Wednesday, December 13, 2006

Christmas medley, anyone?

Just back from a visit to Edinburgh - a heady mix of a stay with dear friends, a meeting of the Lay Learning committee of the SEC and a visit to the German Christmas Market in Princes Street Gardens, where I took this rather low-quality pic on my phone. I would have had my camera had it not been for the horizontal rain on a snell wind as we left the car; actually we had a sufficiently long splash of dry to glug down a mug of scalding gluwein at the market stall and feel suddenly much cosier. We were not, however, tempted by the big wheel - it looked decidedly shoogly to me, and a sure ringer for a bout of hypothermia.

And the Lay Learning?
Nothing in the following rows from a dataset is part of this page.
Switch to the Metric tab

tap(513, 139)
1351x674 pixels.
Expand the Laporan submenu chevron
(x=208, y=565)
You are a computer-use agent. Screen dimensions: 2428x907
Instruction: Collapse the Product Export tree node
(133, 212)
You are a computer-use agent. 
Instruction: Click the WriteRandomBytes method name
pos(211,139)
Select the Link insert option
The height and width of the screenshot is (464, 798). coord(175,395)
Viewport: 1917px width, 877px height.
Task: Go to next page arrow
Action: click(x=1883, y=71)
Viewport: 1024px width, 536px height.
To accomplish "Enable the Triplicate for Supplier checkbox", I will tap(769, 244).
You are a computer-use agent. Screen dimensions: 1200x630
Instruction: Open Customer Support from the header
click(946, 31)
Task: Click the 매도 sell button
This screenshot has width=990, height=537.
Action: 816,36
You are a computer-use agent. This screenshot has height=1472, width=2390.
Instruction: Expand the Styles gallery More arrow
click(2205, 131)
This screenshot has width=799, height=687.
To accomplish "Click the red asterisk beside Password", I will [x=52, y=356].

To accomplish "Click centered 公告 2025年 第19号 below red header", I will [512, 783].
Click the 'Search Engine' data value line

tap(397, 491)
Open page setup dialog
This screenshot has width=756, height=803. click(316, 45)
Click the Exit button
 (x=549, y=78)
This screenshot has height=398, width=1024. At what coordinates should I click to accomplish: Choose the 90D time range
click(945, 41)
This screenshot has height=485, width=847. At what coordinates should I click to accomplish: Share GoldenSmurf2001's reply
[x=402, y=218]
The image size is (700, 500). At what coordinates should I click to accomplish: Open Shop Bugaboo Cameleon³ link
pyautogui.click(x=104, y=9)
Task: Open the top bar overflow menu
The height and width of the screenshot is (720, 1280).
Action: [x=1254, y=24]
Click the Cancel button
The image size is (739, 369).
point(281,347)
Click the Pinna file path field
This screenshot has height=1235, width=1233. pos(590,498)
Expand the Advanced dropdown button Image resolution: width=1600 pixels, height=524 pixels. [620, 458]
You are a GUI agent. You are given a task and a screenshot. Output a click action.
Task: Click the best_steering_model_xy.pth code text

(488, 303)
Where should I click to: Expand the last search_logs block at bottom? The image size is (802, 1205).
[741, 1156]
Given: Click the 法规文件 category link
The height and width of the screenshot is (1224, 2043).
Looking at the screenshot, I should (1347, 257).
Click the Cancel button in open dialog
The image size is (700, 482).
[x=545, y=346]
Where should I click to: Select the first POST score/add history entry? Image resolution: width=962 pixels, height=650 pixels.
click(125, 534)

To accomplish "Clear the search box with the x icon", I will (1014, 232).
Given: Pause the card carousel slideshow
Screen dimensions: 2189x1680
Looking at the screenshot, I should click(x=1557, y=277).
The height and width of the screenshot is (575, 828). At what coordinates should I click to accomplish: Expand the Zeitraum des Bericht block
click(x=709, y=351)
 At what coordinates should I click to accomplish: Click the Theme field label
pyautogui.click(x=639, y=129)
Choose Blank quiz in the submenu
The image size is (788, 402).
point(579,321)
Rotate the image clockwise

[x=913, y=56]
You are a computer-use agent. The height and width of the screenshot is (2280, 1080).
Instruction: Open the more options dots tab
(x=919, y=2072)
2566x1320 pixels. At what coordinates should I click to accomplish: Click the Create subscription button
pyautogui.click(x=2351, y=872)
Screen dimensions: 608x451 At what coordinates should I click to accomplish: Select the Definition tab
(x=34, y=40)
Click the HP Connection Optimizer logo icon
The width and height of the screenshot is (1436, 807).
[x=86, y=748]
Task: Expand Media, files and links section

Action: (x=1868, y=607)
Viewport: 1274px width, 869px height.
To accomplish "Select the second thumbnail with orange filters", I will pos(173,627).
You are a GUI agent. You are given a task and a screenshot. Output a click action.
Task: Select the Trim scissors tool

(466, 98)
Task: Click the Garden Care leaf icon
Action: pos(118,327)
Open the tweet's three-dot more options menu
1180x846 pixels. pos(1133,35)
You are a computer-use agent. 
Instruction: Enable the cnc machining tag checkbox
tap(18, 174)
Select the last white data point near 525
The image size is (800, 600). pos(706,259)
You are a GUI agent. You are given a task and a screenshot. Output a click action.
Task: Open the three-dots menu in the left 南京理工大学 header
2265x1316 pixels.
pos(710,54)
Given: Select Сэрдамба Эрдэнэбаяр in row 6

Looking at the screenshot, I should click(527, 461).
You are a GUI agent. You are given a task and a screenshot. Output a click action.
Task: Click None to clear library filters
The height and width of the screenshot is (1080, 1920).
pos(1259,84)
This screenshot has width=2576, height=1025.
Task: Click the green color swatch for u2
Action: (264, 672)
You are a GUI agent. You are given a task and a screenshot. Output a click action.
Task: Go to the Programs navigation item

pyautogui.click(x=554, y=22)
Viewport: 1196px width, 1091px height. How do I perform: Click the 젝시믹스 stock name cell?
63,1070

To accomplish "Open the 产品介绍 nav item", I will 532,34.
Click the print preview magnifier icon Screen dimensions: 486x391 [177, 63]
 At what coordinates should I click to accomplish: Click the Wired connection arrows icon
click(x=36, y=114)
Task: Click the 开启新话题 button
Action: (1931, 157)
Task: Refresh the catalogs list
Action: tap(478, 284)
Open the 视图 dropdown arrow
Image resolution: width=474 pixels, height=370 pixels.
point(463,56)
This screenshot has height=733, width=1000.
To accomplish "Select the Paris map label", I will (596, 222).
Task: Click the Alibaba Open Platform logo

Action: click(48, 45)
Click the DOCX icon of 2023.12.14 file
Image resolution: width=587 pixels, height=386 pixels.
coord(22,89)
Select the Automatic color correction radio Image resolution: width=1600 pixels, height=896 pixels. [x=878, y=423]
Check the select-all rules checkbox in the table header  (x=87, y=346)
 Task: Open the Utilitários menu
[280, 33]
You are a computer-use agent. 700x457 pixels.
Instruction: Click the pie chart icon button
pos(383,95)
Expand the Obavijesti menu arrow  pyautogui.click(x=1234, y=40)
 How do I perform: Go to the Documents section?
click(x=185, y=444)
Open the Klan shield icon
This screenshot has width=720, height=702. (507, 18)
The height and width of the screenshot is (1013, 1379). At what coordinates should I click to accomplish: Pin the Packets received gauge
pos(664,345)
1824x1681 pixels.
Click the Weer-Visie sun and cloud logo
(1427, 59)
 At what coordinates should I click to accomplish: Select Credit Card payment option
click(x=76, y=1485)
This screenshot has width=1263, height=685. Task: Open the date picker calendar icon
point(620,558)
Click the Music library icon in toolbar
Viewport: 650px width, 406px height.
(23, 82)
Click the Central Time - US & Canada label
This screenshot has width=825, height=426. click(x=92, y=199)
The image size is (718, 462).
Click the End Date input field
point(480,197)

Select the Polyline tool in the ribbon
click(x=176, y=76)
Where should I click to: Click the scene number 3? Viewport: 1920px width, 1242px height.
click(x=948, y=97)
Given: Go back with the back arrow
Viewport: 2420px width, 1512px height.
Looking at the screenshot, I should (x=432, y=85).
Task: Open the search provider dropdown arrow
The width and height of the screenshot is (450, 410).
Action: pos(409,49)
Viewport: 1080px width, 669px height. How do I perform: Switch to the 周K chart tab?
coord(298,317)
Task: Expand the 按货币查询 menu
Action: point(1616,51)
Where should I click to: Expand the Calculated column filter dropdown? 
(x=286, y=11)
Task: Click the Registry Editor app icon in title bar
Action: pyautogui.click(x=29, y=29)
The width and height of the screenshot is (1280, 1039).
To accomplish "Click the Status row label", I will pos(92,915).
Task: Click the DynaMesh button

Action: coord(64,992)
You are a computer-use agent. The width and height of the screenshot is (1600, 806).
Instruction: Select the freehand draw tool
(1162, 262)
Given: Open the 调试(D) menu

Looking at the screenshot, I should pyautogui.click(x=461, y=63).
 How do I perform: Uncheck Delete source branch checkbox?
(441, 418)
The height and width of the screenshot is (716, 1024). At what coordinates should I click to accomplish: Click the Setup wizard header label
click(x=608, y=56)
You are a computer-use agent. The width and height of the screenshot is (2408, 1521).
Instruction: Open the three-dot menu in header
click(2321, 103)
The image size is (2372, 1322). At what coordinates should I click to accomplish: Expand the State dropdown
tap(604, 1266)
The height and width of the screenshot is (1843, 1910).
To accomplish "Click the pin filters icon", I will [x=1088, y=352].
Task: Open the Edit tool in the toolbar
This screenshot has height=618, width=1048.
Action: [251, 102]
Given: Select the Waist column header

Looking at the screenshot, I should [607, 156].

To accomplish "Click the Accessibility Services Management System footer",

I have much to debrief on this one, but came away thinking about the balance between content and delivery systems in any sphere of learning. There's a debate into which I stuck a toe over on John Connell's blog which threw me into reflecting further on this; the tension between knowledge and the communicating of same is complicated by the problem of having to engage with an audience which, unlike school pupils, can turn away and demonstrate only indifference - even harder to deal with than hostility. And the problem of sentences like that last one is that one loses the will to live ploughing through them - could do better, Blethers!

On a lighter note, a thought about Christmas carols. As we skelped home through the incipient floods on the M8 we listened to a sampler CD of new carols. After one particularly ebullient offering, we were struck by a mental image of the Christ-child, square-faced and open-mouthed, wailing inaudibly as the heavenly hosts gave it laldy over the manger. Makes you realise how very good are some of the by now classic arrangements - a case of content not matching delivery systems in many of the new ones.

We made it home in tempest, storm and wind - another quote for the carolophile!

1 comment:

  1. And the theology in some of the old carols is brilliant - more content in the carols than I've heard in many Christmas sermons.